### EXTRACTED TEXT

>>

Pitch Counts are here to Stay

 


Steve Nesius / AP

A lot of times during the Tampa Bay Rays 2009 season we have seen a Rays starter get into a dominating groove against an opponent and he begins to take complete control of the game only to be taken out after a mystery number of pitches, or because the current pitching match-up philosophy dictates he has run his course in a game. But  the common question still on our minds is why is there a mystery pitch count number,and why do some of the Rays starters seem to get more of a leash than others before getting yanked out of a contest?

We have all witnessed the unusual pitching formulas in person where the Rays Coaching Staff will let a starter come out in the top of an inning to face maybe  only one batter before being yanked for a reliever. But why it the system doesn’t let this starter finish the inning? Why is the match-ups more important than the flow of the game at that point. Would letting a starter throw an additional 10 pitches to try and finish the inning endanger him more towards an injury, or a possible loss? 

The  Rays current pitching situation is apparently based on computer-based match-ups and not pitch count, but sometimes it just seems like misused mathematics gone wrong when the Bullpen ruins the outing for the starter.. 

Because we have all seen starters who are in total control on the mound get taken out late in the 7th or 8th inning with a definite shutout possibility and a still possessing a manageable pitch count, usually under 100 pitches. And then the Rays reliever comes in and gives up either a few base hits or a home run and the shutout and quality start have been flushed down the toilet. With good intentions by the starter, but a loss in the process. Could the system need a bit more instinct than Sabermetrics at times. And do the Rays have any flexibility in the system at all?


Brian Blanco / AP

Sure there have been pitching moments this season where we all collectively felt Rays Manager Joe Maddon might have left a guy in too long, or maybe might have taken someone out a bit early and he could have fought through the problems and collected a “W”. But the physical side of the game of baseball along with the fans has been slow to accept this new found  set of pitching principles. But  it seems to me that the Rays Coaching Staff is now totally committed to this new style of pitching, and we are the one who must learn the system before we pull all of our hairs out of our skulls.

 
And the argument for or against a set number of pitches for a starter or even a reliever has been a winded and highly emotional debate that will go on until we can get some  critical answers to our overflowing bowl of questions. What we as a fans need to do now, for our own sanity, is to try and understand the new pitching system before we can make an clear and educated judgment or even begin to condemn the operation as a waste of our pitching talent base. And it is hard to accept what some people have coined as the “wussification of pitching” because of the adaptation of this process by many teams in the Major Leagues.

Has the games parameters changed that much in the last 10 years where we are now considering a formally common thing like a Complete Game or even a quality start as a thing of beauty and rarity instead of a by-product of the game? Have we whittled down the pitching system so much that if a starting pitcher hits a 130+ pitch mark in a game it is a time to get really excited, or maybe even concerned?

In a recent series against the Rays on September 4, 2009, Detroit starter Justin Verlander threw 126 pitches and the Rays let starter Jeff Niemann throw 115 pitches before he was pulled from the home game. I mean this newly anointed system points oddly towards the century mark( 100 pitches) as a precursor to the thought process of removing someone from the game. But is that number set in stone if a guy is struggling on the mound, or is that just set as a barometer mark for guys throwing with authority and control? Right now this pitching system is beyond the infant stage, but is just now being accepted by some people in the stands.

<<

### WHAT YOU NEED TO DO
#1 In the pitch count post, how many pitches did Jeff Niemann throw before he was pulled in the September 4, 2009 game?
#2 Keep writing the post on Rays pitch counts, starting after its last sentence.
The lines after this point have nothing to do with the pitch count post.

### PROVIDED MATERIAL
>>

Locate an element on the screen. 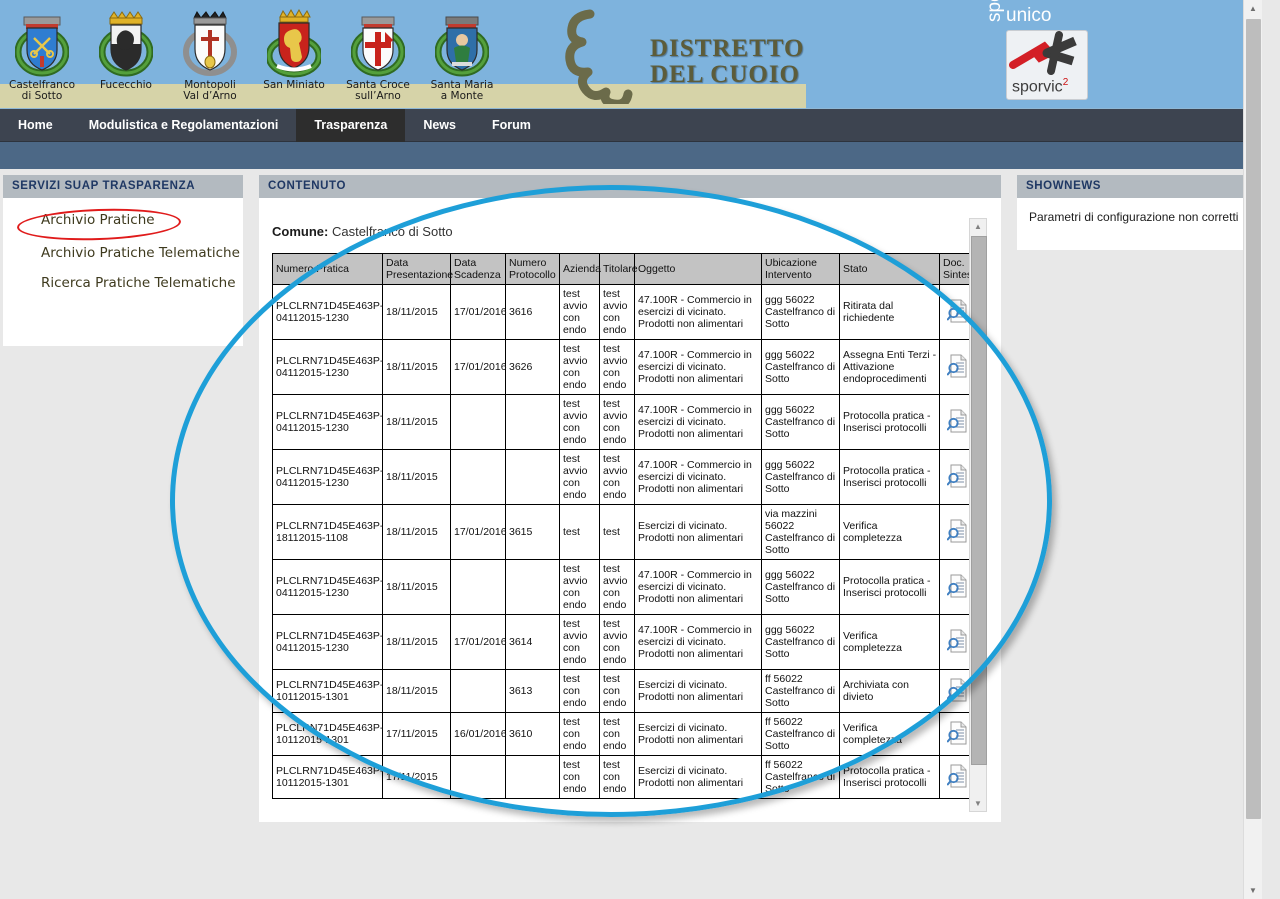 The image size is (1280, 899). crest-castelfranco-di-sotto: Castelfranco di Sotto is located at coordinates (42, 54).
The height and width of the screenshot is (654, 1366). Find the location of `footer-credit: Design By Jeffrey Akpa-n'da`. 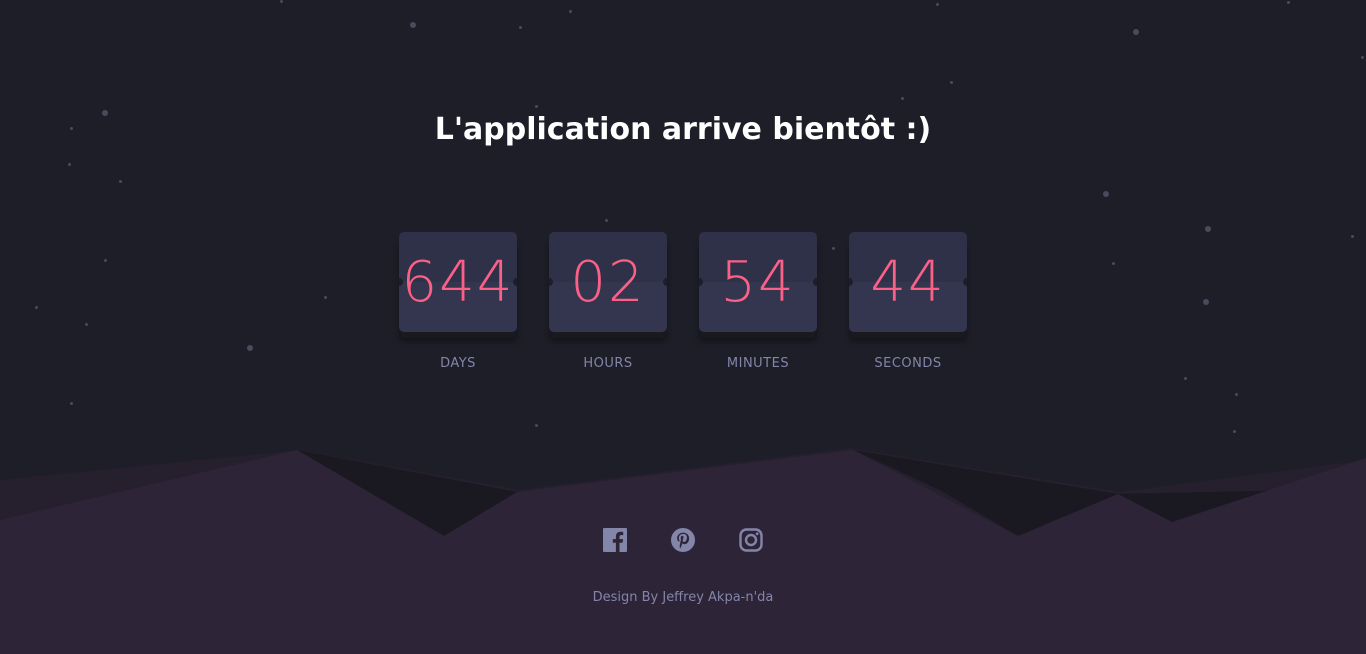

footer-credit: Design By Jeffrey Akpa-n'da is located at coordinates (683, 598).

<<

### ANSWERS TO THE EXERCISES
#1 115 pitches.

#2
Kathy Willens /AP

We see the actual game pitch count now displayed everywhere from the Internet  In-Game boxscores to the stadium scoreboards or special displays, to the constant verbal barrage by the Television and Radio announcers to this 100+ marks level of mortality in pitching.  This designated mark in the game now seems to be the  key determination factor more than actual game performance now.  I mean will we some day just look up at the scoreboard and see 100 pitches flashing on the screen and know that our pitcher’s personal time bomb is ticking  and will soon be taken out of the game?

I mean this must have a wild effect on the pitching staff as a whole knowing that even if they are cruising along, that at that century mark they could get pulled from the game and see their work trashed within a 1/3 of an inning by an unstable Bullpen. But in recent Rays games we have seen a glint of pitch count flexibility in this system. Maybe it is because we are no longer playing for the post season, or maybe it is just the fact that right now the Rays Bullpen is fighting a uphill confidence battle amongst themselves.

Either way, it is encouraging to see Rookie Wade Davis take the mound in front of the Tropicana Field crowd for his Major League Debut and get to throw 105 pitches, and leave with the lead and a possible 1st MLB victory. But then we quickly saw it evaporate as the Rays Bullpen threw a cookie down the middle to Tigers slugger Brandon Inge who hit a Grand Slam in the top of the 9th inning to boost Detroit to a victory 5-3. But the aspect of letting Davis even get to that 105 pitch mark might have been dashed if the Rays were still hot in the fight for a playoff berth.

But could there be other determining factor like adjusted work load and the fact that some of the staff might be fighting arm fatigue or shoulder soreness that we do not know about. But so far the Rays have not announced any shutdowns or reflected minimal outings for their starters in 2009, which hopefully means that people like Davis, Niemann and David Price will get to throw deeper into games for the rest of the season. But that again becomes a double-edged sword for the Rays.

For if one of those three were to come down with an injury before the October 4th Season Finale against the New York Yankees, the fans would be wondering out loud of the system hurt or helped the pitcher this year. That is why yesterday I brought up the idea of shutting down maybe two of the guys who have put in maximum innings the past two seasons. But in reality, the Rays usually employ a 75-pitch count in
the minor league for some of their starters, and for that reason, even Davis has thrown a total of 158.2 innings in the minors before his current 9.2 innings so far for the Rays.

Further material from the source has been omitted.